(Extracted data entries)
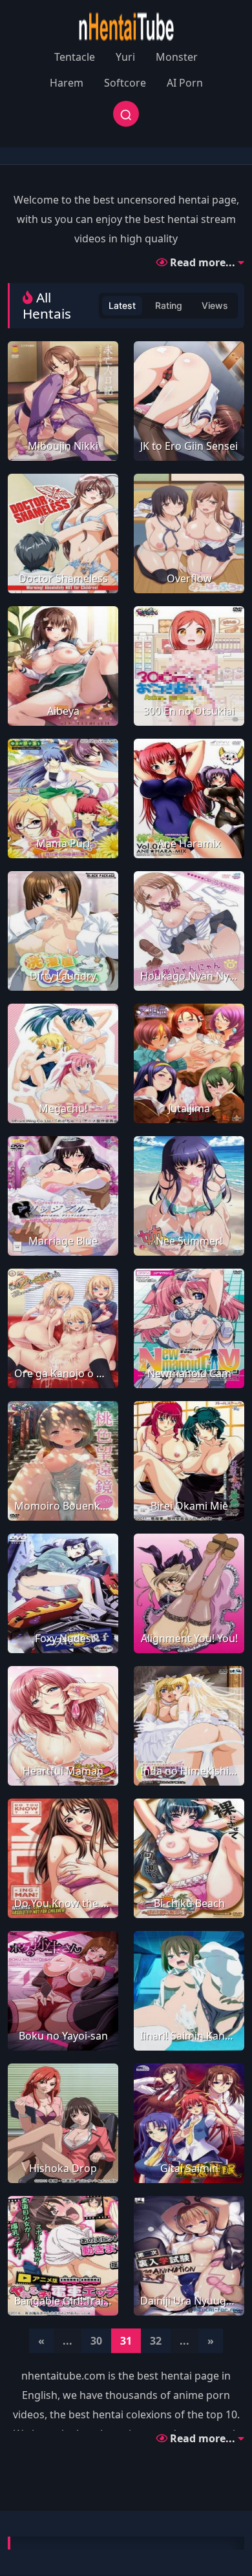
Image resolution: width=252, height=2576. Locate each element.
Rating (168, 305)
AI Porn (185, 83)
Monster (177, 57)
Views (215, 305)
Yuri (125, 57)
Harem (66, 83)
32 (156, 2341)
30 (96, 2341)
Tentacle (74, 57)
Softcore (125, 83)
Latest (122, 305)
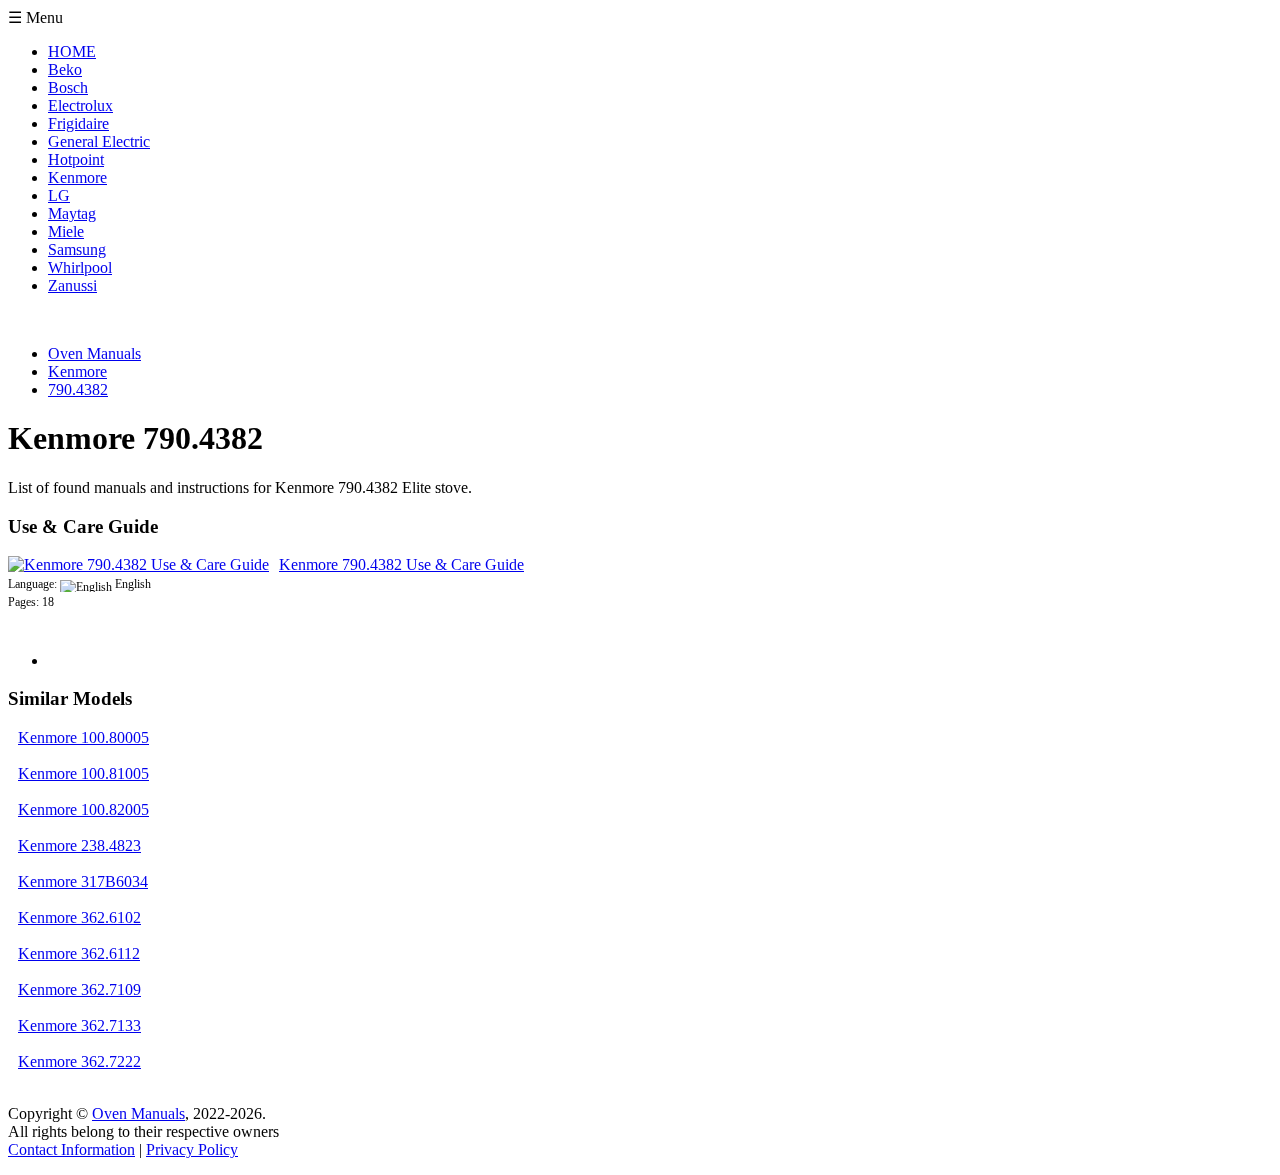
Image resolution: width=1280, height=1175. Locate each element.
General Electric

• [TASK TO COMPLETE]: Go through the records above and copy every line with the word "each".

• [TASK SOLUTION]:
Image resolution: width=252, height=2576. Locate each element.
Image resolution: width=1280, height=1175. Locate each element.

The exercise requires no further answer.